I claim that we can get rid of either ∨ or ∧, and the remaining set of {¬,∨,∧} is still functionally complete. This can be proven by de Morgan’s law.
A∨B = ¬(¬A∧¬B), therefore ∨ is not necessary when ¬ and ∧ are available. Likewise, A∧B = ¬(¬A∨¬B), therefore ∧ is not necessary when ¬ and ∨ are available.
Consequently, {¬,∧} and {¬,∨} are both minimum functionally equivalent sets.
In computer and electrical engineering, or-gates and and-gates are not that “natural”. Instead, nand-gates and nor-gates are more natural (due to the way semiconductor devices operate).
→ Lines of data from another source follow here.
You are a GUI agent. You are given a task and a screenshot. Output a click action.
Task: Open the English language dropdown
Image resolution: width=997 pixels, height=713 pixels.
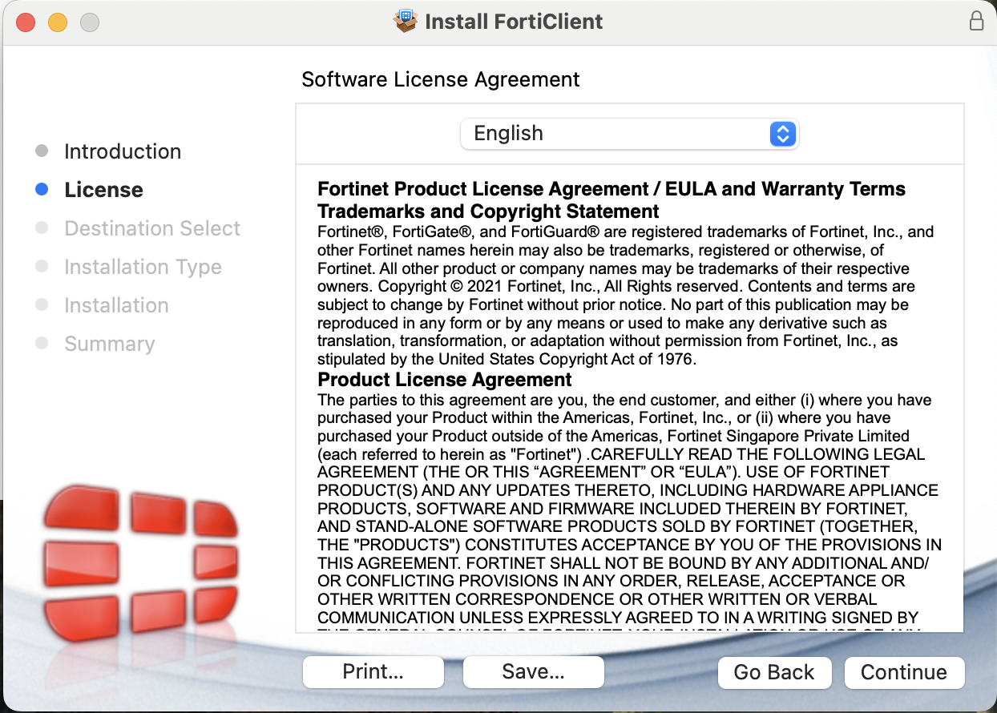coord(629,133)
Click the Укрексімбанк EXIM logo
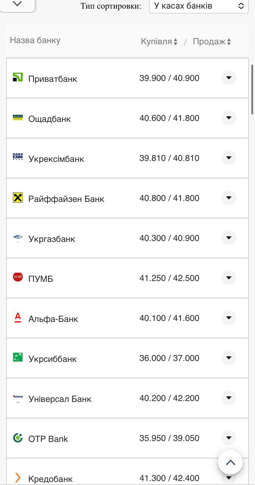Image resolution: width=255 pixels, height=485 pixels. (18, 157)
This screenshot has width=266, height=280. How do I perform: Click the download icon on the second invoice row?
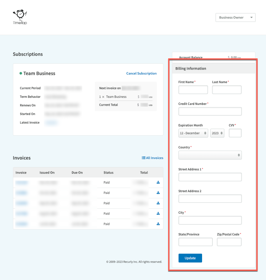pos(158,193)
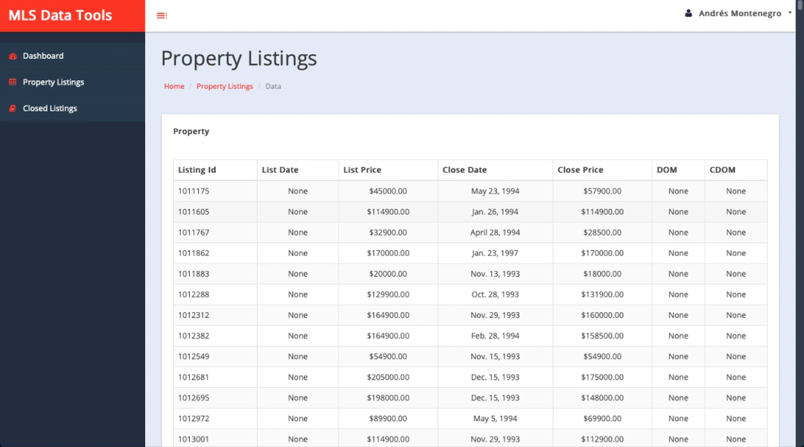Open Dashboard from the sidebar
The width and height of the screenshot is (804, 447).
click(x=43, y=56)
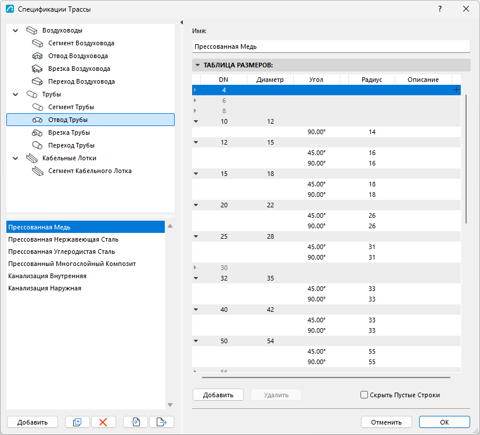Select Переход Трубы in the tree
This screenshot has width=480, height=435.
coord(71,145)
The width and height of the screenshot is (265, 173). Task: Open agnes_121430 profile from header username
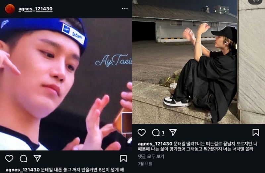35,9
Let ⋅ represent nand, and + represent nand and nor, respectively. Then A⋅B = ¬(A ∧ B), and A+B = ¬(A ∨ B). I claim that {⋅} and {+} are both minimum functionally complete sets.
Here is the proof. ¬A = A+A = A⋅A, and A∧B = (A⋅B)⋅(A⋅B) = (A+A)+(B+B). Because we already know that {¬,∧} and {¬,∨} are both minimum functionally complete sets, it follows that {⋅} and {+} are functionally complete, as well.